Activity
Count how many lines of the data include "Shrug". The answer is that number and nothing else.
---------- Data to use
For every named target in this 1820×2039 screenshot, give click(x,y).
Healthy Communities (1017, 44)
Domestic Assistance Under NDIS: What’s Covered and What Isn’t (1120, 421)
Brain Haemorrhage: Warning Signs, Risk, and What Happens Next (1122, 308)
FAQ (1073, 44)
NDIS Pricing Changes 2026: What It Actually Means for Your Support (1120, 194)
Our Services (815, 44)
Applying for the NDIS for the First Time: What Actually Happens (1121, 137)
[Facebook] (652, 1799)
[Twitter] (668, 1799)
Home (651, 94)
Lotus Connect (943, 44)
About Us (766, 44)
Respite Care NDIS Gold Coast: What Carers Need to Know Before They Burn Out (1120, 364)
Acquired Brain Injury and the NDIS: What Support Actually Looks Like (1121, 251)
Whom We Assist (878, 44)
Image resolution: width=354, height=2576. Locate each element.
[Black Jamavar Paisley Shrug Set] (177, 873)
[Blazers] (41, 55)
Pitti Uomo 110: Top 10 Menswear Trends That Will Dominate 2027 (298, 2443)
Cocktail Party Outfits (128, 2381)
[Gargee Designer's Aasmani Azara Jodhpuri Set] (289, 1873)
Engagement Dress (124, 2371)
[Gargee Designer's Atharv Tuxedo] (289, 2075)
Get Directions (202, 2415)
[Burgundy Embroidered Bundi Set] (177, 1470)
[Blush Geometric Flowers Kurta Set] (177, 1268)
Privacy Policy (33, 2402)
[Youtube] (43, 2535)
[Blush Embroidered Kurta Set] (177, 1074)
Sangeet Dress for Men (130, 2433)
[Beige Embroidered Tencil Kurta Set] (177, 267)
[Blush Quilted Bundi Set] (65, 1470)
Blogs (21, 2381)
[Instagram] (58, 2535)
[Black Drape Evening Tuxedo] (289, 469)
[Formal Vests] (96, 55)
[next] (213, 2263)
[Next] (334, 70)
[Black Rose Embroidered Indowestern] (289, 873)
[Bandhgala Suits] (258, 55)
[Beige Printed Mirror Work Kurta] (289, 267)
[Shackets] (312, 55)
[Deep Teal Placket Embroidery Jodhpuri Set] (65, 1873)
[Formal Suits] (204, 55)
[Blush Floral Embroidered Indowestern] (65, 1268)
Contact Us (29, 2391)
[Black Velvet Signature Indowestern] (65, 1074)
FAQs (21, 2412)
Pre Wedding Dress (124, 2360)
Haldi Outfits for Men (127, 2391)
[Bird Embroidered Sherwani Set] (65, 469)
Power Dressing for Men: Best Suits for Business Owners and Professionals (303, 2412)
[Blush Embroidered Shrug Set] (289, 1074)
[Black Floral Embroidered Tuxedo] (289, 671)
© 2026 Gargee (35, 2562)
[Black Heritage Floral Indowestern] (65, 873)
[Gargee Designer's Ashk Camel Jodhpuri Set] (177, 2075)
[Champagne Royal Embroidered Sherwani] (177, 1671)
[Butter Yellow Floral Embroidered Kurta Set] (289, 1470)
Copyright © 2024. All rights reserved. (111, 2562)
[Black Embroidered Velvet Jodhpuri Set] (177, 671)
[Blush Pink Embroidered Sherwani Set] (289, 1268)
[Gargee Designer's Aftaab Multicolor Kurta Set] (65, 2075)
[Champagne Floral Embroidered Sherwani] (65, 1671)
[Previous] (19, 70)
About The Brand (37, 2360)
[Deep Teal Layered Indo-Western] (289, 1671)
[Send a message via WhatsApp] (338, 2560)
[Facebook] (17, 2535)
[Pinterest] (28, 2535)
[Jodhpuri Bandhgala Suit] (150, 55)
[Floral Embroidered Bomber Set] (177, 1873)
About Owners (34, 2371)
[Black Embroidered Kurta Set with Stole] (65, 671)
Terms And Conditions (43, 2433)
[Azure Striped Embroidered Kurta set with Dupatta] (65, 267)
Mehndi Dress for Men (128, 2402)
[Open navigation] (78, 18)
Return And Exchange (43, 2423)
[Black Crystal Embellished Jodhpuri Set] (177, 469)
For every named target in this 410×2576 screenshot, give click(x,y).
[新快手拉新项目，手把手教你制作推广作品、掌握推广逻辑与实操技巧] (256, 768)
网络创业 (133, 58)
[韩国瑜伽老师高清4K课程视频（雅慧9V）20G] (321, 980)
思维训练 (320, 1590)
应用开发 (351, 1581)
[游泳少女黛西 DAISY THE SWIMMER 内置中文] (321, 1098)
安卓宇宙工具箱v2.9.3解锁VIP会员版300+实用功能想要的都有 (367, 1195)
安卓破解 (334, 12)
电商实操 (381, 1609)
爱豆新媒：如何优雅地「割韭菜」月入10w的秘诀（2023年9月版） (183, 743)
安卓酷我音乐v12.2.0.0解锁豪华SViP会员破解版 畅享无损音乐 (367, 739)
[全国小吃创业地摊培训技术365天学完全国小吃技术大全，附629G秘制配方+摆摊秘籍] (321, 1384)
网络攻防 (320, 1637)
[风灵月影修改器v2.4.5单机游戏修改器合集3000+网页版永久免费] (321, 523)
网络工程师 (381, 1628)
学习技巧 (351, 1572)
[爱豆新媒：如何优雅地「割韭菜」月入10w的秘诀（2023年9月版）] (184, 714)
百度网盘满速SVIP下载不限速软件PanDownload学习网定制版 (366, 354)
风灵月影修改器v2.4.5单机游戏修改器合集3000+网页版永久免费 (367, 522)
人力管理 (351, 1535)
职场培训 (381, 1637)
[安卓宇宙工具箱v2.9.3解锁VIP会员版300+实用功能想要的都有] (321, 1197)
--------------------
Answer below
2